»»

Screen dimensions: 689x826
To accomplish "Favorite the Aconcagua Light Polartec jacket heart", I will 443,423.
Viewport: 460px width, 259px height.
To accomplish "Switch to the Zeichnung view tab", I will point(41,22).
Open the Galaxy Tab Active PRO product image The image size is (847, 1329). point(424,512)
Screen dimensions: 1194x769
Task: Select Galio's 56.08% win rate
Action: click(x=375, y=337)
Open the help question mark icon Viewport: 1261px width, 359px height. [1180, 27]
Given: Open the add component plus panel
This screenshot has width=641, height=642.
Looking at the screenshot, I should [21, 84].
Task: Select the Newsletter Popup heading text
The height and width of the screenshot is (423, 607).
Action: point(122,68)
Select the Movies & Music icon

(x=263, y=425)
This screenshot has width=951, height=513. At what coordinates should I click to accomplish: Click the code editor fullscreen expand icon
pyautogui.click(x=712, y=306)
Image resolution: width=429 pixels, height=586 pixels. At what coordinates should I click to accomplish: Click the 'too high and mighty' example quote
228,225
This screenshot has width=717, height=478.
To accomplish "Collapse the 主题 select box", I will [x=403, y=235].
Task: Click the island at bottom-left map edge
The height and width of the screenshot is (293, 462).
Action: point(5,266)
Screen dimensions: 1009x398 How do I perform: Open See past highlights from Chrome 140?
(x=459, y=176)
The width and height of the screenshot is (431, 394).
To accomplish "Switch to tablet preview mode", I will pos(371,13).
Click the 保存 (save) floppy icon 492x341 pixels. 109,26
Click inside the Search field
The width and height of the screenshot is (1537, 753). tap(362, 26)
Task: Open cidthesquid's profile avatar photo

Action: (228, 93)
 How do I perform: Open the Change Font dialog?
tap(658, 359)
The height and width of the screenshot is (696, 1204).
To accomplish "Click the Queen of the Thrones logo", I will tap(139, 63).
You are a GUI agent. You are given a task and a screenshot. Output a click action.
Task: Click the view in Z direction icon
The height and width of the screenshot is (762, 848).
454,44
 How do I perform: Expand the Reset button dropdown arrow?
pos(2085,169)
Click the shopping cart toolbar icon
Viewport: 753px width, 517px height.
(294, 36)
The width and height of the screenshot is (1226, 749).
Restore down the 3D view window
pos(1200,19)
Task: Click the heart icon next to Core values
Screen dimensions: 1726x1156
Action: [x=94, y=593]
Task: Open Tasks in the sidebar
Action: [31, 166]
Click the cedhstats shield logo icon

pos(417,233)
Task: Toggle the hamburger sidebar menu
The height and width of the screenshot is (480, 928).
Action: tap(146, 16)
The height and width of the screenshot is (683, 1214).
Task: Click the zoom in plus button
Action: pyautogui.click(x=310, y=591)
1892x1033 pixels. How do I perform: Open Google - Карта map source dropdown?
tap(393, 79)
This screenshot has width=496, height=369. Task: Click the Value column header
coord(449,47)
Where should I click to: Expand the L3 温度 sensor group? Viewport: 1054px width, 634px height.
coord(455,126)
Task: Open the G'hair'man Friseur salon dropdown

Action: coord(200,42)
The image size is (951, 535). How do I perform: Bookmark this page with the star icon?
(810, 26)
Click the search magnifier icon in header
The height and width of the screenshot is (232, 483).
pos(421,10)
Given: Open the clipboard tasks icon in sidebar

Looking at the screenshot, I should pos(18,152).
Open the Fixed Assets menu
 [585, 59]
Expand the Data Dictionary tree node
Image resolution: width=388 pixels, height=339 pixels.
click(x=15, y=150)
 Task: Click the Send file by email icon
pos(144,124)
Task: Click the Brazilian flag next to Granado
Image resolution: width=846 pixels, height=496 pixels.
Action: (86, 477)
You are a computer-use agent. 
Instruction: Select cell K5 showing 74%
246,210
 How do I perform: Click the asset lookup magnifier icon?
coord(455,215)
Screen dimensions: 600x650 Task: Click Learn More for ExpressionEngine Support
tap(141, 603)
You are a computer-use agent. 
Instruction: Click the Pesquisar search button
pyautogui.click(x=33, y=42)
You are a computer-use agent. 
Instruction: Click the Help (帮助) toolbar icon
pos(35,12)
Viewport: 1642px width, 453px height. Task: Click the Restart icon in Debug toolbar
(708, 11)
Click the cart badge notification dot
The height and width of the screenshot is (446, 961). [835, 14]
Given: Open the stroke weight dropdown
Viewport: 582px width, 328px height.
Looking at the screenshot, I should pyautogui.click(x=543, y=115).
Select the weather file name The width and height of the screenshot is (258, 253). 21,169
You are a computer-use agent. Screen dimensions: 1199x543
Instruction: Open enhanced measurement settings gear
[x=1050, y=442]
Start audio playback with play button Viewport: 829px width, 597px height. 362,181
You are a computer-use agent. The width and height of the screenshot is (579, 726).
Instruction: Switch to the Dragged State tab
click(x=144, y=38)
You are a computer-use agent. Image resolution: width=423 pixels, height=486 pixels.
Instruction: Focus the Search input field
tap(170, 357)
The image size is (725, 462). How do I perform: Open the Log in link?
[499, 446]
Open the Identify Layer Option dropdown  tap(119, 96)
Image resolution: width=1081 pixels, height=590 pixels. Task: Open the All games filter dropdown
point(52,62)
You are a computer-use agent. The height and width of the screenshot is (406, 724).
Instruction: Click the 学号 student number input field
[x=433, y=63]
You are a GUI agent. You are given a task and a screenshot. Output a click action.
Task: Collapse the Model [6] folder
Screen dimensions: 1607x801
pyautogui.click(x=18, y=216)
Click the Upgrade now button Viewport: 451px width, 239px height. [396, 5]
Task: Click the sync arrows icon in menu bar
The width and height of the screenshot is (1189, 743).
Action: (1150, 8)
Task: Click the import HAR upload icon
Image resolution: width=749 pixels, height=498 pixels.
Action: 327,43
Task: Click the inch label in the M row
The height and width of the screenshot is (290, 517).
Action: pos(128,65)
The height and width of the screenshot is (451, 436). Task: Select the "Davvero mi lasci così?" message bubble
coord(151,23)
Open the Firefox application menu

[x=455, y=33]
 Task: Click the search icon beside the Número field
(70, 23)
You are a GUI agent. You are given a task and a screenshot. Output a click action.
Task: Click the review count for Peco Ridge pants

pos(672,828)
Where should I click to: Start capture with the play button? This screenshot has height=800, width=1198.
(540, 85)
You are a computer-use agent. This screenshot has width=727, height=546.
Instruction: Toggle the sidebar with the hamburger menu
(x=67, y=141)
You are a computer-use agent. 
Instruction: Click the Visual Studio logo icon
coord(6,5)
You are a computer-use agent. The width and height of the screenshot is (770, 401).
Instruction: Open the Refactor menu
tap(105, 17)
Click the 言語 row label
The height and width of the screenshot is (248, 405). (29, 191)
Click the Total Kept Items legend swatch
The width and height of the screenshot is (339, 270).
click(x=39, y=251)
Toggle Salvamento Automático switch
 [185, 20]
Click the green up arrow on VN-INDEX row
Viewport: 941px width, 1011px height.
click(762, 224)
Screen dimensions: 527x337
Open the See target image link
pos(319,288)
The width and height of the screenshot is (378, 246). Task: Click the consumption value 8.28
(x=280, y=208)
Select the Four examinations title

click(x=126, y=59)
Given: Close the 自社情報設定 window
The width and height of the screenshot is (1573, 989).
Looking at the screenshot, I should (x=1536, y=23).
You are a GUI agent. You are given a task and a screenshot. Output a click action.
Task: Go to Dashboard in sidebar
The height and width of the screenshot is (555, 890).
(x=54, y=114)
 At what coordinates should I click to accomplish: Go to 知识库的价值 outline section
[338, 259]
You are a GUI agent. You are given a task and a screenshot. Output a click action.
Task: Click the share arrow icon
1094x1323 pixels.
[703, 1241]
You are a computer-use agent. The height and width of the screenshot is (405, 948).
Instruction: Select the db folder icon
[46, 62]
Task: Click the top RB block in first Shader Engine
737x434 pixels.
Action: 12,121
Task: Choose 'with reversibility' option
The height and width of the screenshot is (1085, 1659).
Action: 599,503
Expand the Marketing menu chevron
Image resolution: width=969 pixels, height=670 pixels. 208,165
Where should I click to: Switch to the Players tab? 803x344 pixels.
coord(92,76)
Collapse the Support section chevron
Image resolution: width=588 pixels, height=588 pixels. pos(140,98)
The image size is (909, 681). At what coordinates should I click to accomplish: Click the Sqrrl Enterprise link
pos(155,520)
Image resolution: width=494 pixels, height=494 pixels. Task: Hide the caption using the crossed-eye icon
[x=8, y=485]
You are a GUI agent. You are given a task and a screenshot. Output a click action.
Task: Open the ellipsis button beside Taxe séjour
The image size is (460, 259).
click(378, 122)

««

**WORK TO DO:** Convert the records as two-column CSV with the header input,output: start at the first line and go on through the line containing "I will point(41,22).". Give one row for each input and its output, put each field in double quotes, and replace any line breaks inside a field with spaces.

**ANSWER FOR THE TASK:**
input,output
"Screen dimensions: 689x826 To accomplish ""Favorite the Aconcagua Light Polartec jacket heart"",","I will 443,423."
"Viewport: 460px width, 259px height. To accomplish ""Switch to the Zeichnung view tab"",","I will point(41,22)."